Seeking solace in the aftermath of Steven’s 2020 death, the upstate New York couple joined the Donor Sibling Registry, a website that connects sperm and egg donors and donor-conceived people. They hoped to make contact with the mothers and fathers of other children who, like Steven, had been conceived with sperm from a particular donor sold by a sperm bank in Fairfax, Va.

Donor 1558 had been described in his sperm-bank profile as a guitar- and hockey-playing college student with fair hair and brown eyes. The Gunners were eager to see glimpses of Steven’s features in photos of Donor 1558’s other offspring. They also wanted to let the parents of Steven’s half-siblings know that he had schizophrenia, a psychiatric disorder that causes hallucinations and delusions—and which can run in families.

“I felt obligated to tell the other parents,”
Ms. Gunner said, adding that 18 half-siblings of Steven had been identified.

In interactions with the other parents, the Gunners learned disturbing new information about Donor 1558: The handsome, athletic, musical student had been diagnosed with schizophrenia and had died of an opioid overdose in 2018, at age 46. And when Ms. Gunner later connected with the mother of Donor 1558, she learned that he had once been hospitalized for behavioral issues. For unknown reasons, he didn’t disclose that on a questionnaire he completed before donating sperm.

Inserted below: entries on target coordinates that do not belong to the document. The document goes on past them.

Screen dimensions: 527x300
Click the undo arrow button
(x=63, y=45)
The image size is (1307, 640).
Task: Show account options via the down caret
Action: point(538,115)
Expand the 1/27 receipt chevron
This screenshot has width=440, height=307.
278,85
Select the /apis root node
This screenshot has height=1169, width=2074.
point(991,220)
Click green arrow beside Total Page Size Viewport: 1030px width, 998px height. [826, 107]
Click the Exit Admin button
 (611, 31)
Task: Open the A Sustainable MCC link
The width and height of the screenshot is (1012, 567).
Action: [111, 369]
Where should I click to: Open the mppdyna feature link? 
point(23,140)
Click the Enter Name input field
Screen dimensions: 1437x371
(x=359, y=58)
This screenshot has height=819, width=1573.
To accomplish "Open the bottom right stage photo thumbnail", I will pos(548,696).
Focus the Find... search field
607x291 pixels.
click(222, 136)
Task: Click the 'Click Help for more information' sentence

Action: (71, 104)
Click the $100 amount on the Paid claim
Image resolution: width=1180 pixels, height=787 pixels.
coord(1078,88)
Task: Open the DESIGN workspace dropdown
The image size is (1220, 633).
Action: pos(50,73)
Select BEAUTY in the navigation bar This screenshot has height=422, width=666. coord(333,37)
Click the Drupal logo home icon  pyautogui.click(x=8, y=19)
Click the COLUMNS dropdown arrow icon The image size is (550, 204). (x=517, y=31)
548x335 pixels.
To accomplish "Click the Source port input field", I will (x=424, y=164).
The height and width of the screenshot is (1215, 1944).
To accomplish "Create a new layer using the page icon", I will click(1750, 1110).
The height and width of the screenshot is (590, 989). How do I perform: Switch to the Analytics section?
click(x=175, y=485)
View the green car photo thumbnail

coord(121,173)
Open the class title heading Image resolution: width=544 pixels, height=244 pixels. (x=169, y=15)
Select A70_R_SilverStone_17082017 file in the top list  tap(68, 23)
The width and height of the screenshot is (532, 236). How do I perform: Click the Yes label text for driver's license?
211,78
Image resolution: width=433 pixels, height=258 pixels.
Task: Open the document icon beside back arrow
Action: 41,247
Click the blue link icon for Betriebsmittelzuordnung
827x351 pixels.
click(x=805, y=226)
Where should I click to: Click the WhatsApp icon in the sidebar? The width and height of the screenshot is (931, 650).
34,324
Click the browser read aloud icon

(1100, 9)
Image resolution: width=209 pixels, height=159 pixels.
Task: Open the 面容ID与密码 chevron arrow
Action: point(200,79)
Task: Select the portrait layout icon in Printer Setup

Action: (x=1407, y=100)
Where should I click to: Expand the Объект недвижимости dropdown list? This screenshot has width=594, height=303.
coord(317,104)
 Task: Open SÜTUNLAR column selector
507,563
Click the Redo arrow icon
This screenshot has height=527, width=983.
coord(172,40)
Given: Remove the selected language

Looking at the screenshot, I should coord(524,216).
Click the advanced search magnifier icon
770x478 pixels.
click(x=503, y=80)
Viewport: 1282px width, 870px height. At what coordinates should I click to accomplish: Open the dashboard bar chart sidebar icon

“The grieving started all over again,” Ms. Gunner said. She believes Steven inherited a susceptibility to schizophrenia from his biological father.

safety like we do in the cars we drive and the food we eat? Or is making babies just a crapshoot, however you do it?”


The Gunners, onetime childhood sweethearts who raised Steven and his younger sister in East Aurora, N.Y., decided to push for change. They shared their story with their state senator, Patrick Gallivan, in November and encouraged him to craft legislation that would require reproductive tissue banks to verify health and other types of information provided by sperm, egg and embryo donors.

In December, Sen. Gallivan introduced the Donor Conceived Person Protection Act. As part of the proposed legislation, donors must waive confidentiality protections so their medical records from the past five years can be checked.

The Food and Drug Administration requires screening for sperm donors for infectious diseases like HIV and hepatitis. In addition, some sperm banks test prospective donors to see if they carry genes associated with rare hereditary diseases like cystic fibrosis and Tay-Sachs disease.

But there is no easy way to identify people at risk for schizophrenia, which is believed to affect about 1% of the population.

Sean Tipton, the chief advocacy and policy officer for the American Society for Reproductive Medicine, said legislative efforts like the one the Gunners support could backfire. Not all medical conditions can be detected in donors, he said, adding that enacting such laws could raise the cost of fertility treatments. What is more, he said, the call for strict vetting of sperm donors’ self-reported health data spotlights a broader philosophical question about how much prospective parents can control when trying to conceive a child.

“You can know everything about somebody and that doesn’t tell you what their children are going to be like,”
Mr. Tipton said.

The Gunners are still upset that Donor 1558 was taken at his word when he said he hadn’t been hospitalized. But they have come to terms with the contradiction inherent in their advocacy for laws that—had they been in force when they were trying to start a family—would have meant the son they adored would never have been born.

“We love Steven,” Ms. Gunner said. “But I saw the suffering he went through. I would never have chosen that for him.”